Motivated by various biological processes, this talk first briefly introduces five typical chemotaxis models: chemotaxis-growth model, chemotaxis-haptotaxis model, chemotaxis-fluid model with signal consumption, chemotaxis-fluid model with chemical production, and chemotaxis model with indirect signal production.
Then this talk focuses a chemotaxis-haptotaxis model for cancer invasion, which describes the mutual interactions between cancer cells, enzymes and extracellular matrix. The system consists of two parabolic PDEs, one of which possesses two cross-diffusion terms reflecting the biased movements of cells due to chemotaxis and haptotaxis, coupled with an ODE. Inspired by some new observations or approaches toward this system, we could discuss the boundedness and asymptotic behavior of the solutions.

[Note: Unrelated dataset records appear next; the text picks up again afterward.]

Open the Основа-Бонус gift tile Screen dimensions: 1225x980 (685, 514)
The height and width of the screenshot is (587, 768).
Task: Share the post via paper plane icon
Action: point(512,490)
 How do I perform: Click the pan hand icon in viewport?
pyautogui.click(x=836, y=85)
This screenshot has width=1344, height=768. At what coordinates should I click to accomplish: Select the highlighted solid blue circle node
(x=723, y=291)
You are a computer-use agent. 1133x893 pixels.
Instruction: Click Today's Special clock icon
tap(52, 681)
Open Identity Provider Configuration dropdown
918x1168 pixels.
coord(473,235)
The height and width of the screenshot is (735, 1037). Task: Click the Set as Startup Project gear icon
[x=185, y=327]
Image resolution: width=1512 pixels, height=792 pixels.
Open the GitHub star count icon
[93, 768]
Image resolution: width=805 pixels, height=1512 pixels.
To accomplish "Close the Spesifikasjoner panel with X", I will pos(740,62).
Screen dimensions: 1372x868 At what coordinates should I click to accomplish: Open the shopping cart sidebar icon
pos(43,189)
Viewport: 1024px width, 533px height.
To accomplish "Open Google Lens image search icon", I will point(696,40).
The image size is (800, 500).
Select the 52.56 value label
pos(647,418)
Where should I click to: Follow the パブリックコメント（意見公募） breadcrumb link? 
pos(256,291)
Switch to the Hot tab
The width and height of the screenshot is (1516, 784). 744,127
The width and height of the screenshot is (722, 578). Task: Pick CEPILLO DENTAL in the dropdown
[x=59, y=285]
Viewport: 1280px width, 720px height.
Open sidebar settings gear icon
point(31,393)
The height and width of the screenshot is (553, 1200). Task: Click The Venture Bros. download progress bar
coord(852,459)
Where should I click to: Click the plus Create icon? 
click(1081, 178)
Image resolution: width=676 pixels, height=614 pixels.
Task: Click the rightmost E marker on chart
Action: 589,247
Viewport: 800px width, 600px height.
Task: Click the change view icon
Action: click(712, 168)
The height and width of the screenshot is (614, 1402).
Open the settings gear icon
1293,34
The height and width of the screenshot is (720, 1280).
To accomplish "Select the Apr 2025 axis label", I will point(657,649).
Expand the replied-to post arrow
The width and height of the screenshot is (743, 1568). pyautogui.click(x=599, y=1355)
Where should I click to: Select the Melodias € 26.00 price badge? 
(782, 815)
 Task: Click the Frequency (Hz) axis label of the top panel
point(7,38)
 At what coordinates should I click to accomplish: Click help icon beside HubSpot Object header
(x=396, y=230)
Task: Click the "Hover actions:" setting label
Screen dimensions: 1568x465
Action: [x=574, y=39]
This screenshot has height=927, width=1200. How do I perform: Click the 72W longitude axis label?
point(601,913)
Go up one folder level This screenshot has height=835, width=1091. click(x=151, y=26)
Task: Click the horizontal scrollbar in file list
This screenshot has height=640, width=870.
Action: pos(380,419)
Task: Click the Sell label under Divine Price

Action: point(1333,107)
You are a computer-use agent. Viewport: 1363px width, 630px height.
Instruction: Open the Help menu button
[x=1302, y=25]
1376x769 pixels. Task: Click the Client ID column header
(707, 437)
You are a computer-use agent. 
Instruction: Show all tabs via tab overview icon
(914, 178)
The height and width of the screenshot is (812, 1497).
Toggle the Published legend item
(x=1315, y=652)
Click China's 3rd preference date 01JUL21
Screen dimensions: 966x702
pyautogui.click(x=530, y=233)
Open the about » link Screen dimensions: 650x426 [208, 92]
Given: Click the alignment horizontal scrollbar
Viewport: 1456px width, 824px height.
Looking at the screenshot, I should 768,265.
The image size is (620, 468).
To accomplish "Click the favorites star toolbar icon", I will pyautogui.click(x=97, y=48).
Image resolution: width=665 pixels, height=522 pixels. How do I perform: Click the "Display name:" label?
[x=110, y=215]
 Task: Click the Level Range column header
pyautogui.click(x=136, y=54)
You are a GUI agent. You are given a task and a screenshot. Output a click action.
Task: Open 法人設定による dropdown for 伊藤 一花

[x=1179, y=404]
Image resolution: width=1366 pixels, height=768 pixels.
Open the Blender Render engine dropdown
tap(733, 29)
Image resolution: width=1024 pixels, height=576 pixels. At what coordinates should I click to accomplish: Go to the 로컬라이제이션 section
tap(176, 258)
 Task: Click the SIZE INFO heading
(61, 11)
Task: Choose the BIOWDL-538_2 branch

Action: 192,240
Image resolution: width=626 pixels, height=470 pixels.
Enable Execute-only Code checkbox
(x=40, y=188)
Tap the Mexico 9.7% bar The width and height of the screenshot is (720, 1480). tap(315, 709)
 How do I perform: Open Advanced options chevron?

This talk also addresses a chemotaxis system with indirect signal production, which models the aggregation behavior of the Mountain Pine Beetle in forest habitat. In the two-dimensional case, it is shown that this system exhibits a novel type of critical mass phenomenon with regard to the formation of singularities, which drastically differs from the well-known threshold property of the classical Keller-Segel system, in that it refers to blow-up in infinite time rather than in finite time. In the three-dimensional setting, any arbitrarily small logistic damping is sufficient to prevents blow-up of solutions, which strikingly differs from the classical Keller-Segel system once again.